The Web site also posted a 17-minute edited version, which proved to be much more widely viewed on YouTube than the full version. Critics contend that the shorter video was misleading because it did not make clear that the attacks took place amid clashes in the neighborhood and that one of the men was carrying a rocket-propelled grenade.

But, Wikileaks posted the entire unedited video and has done so from the start. That’s something that media organizations rarely do, if ever. When’s the last time you saw an unedited video at CNN or unedited notes for an article at NYT? Second, what unnamed critics is the NYT referring to here? The Weekly Standard already corrected its mistake, and anyone else who has criticized the shorter version of the video has only been able to do so precisely because the full-version is also available. It’s just a bizarre paragraph coming as it does on the heels of the earlier Bumiller article. The NYT, btw, is absent from Wikileaks list of its supporters which does include the LA Times, Hearst Corporation, Gannett (publishers of USA Today), the Associated Press, among other journalistic bodies.

4) PAKISTAN. The Lede blog posted live video footage of the bomb blasts at the US Consulate in Peshawar (h/t jdw) and then noted:

Readers who watch the footage from Pakistani television above may notice one sign of how routine bombings have become in the country. At one stage, as images of the latest attack were broadcast, the crawl at the bottom of the screen gave updates on a celebrity drama, the planned marriage of a Pakistani cricket star, Shoaib Malik, to an Indian tennis player, Sania Mirza.

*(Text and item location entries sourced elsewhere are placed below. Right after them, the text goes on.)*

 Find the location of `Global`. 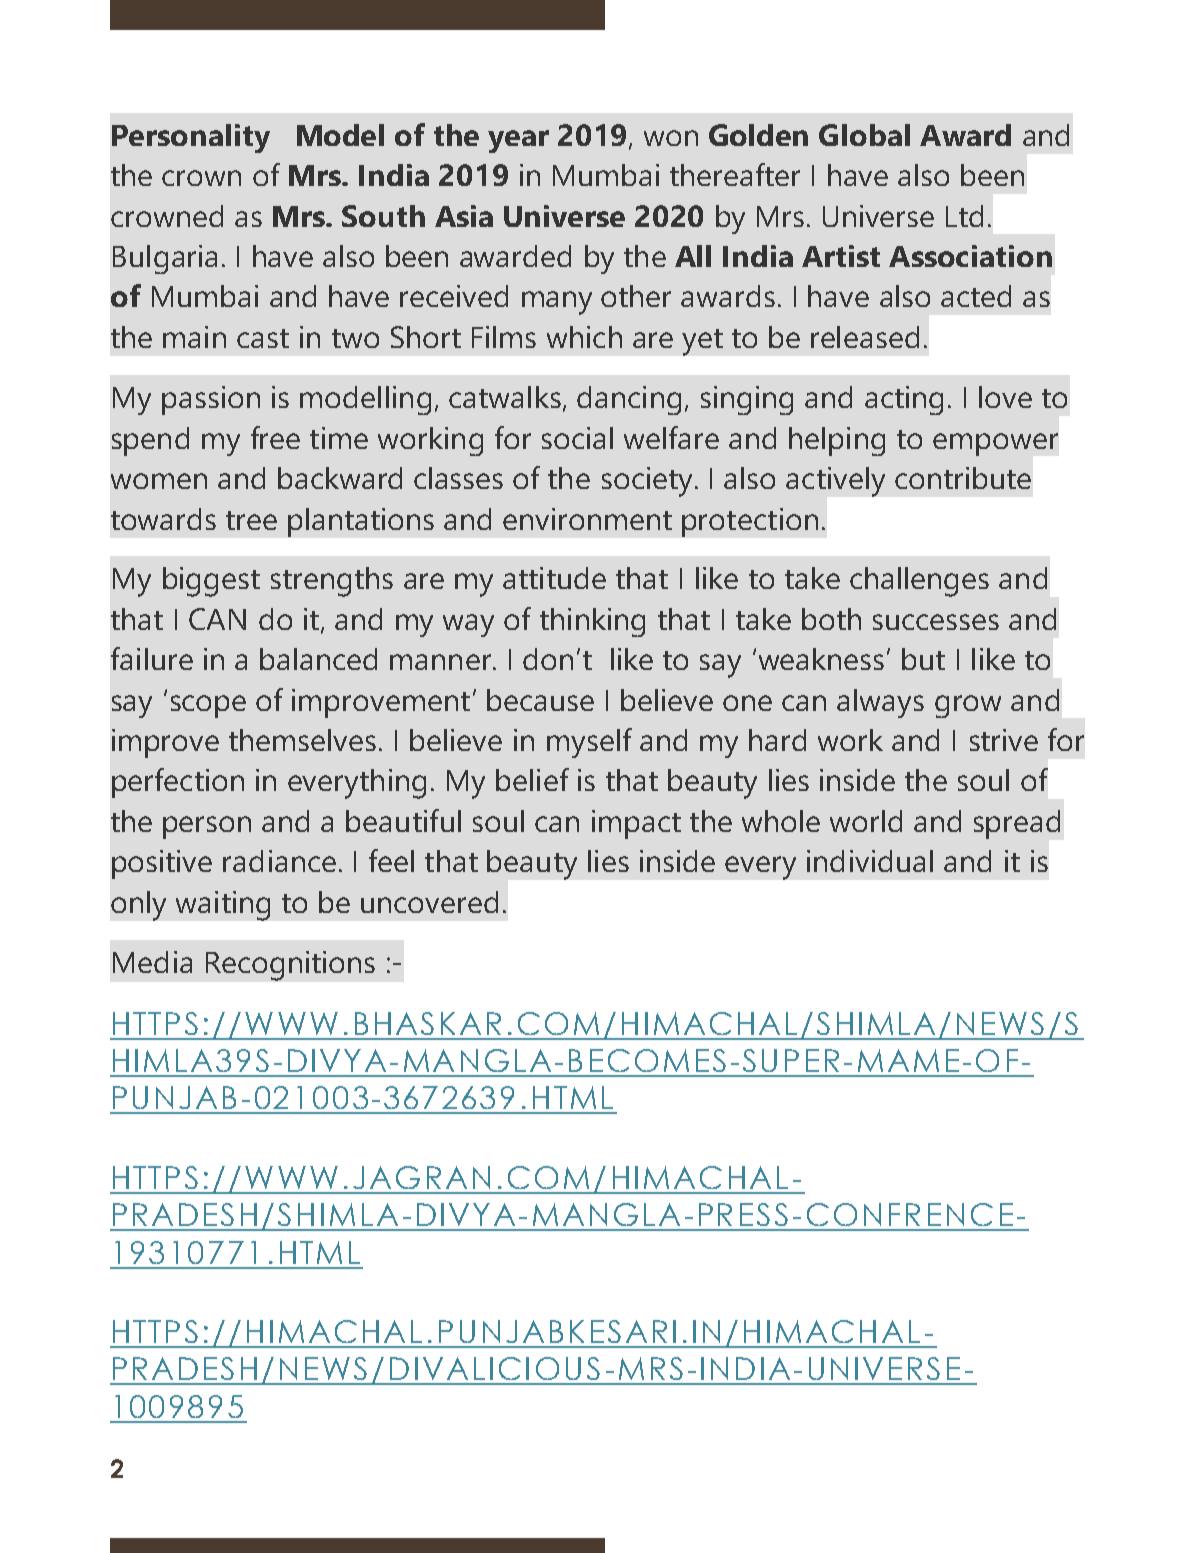

Global is located at coordinates (864, 135).
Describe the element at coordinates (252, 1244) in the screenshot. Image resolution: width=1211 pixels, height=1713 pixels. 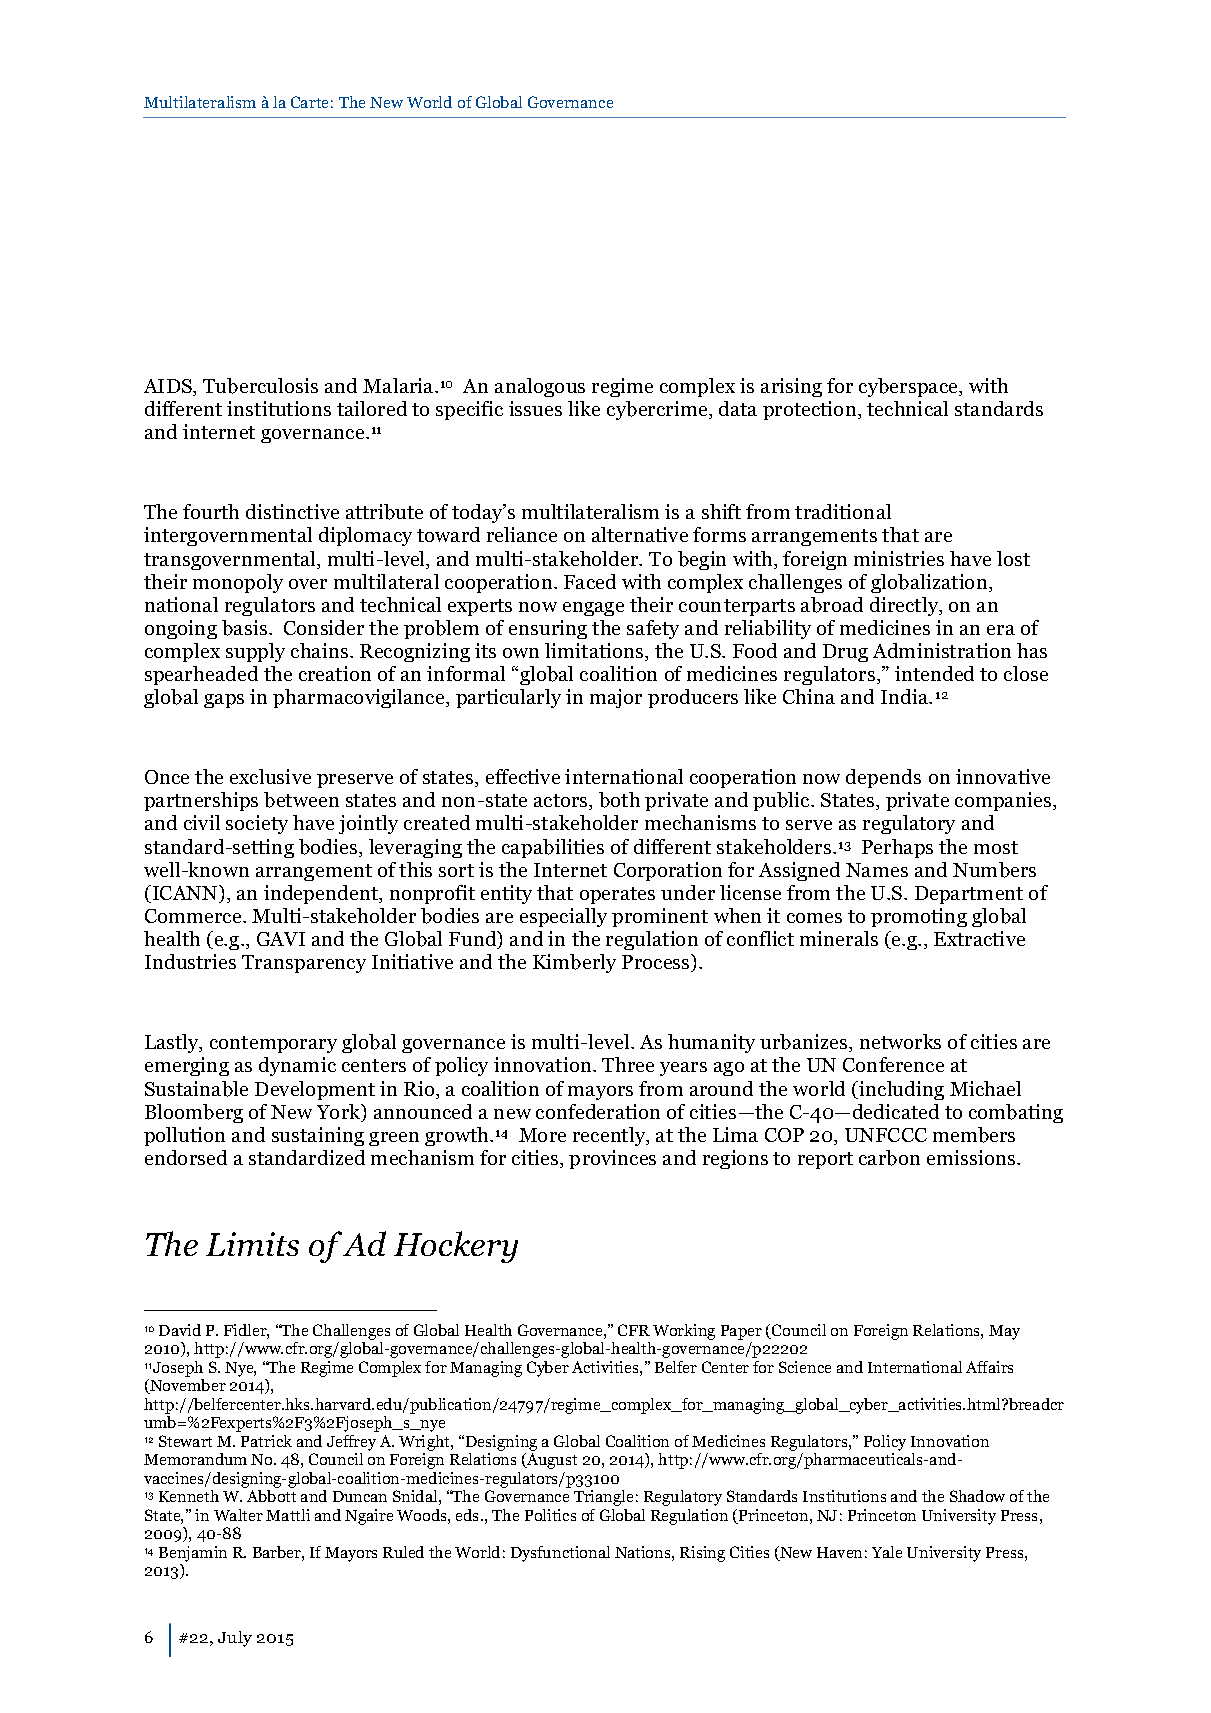
I see `Limits` at that location.
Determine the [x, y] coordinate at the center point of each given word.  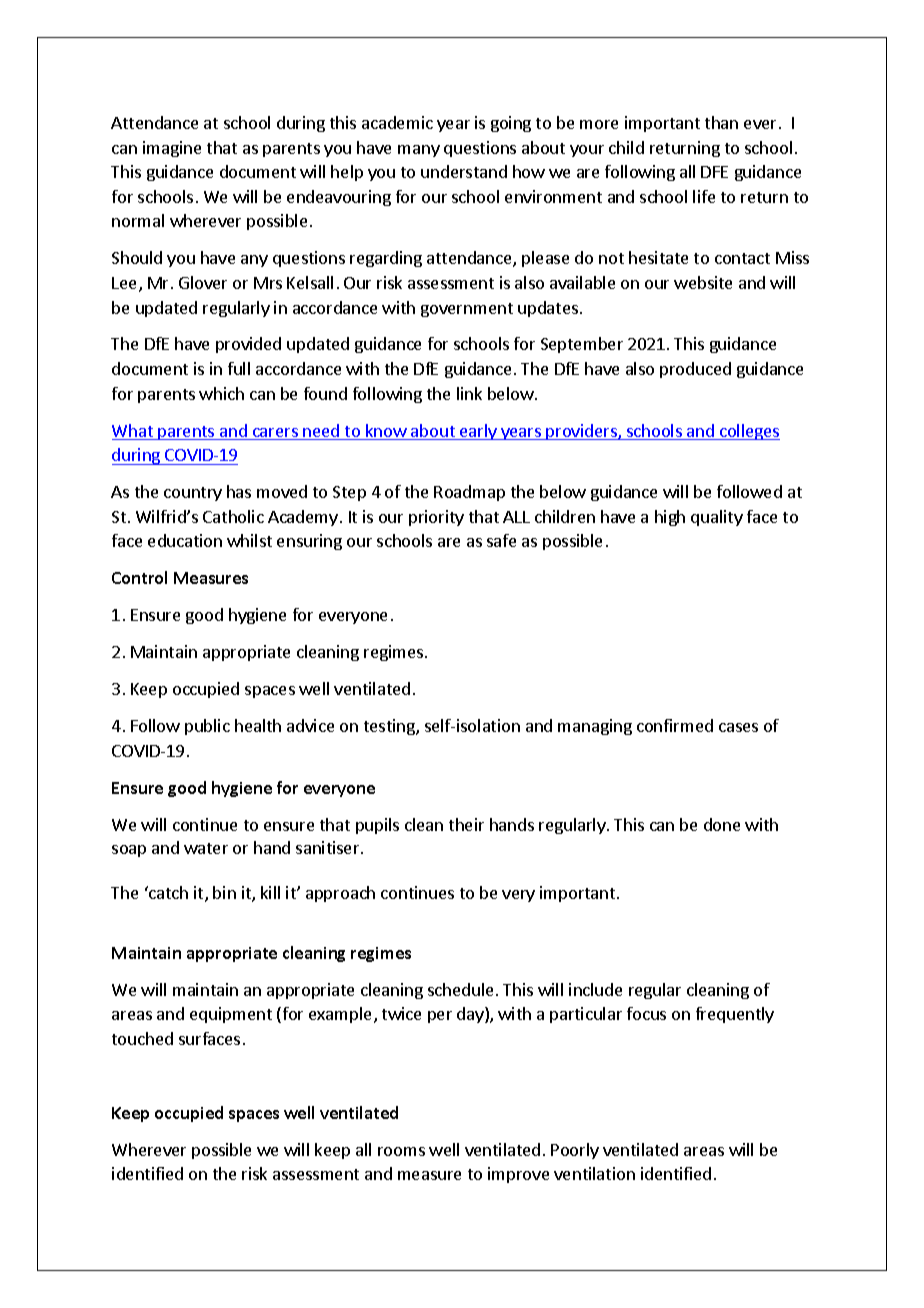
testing [390, 727]
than [721, 122]
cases [738, 727]
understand [464, 171]
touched [142, 1038]
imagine [172, 149]
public [207, 727]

When a commenter called out the blog’s writer, Robert Mackey on his spurious concluson based on news tickers which are equally random everywhere else, he responded saying, “I explained in the post what the point of the the trivial news in the crawl seemed to be to me. I made no statement that this sort of trivia was unique to Pakistan and not found in most if not all other countries.” Even to Mackey his response must sound lame; it’s certainly not an answer.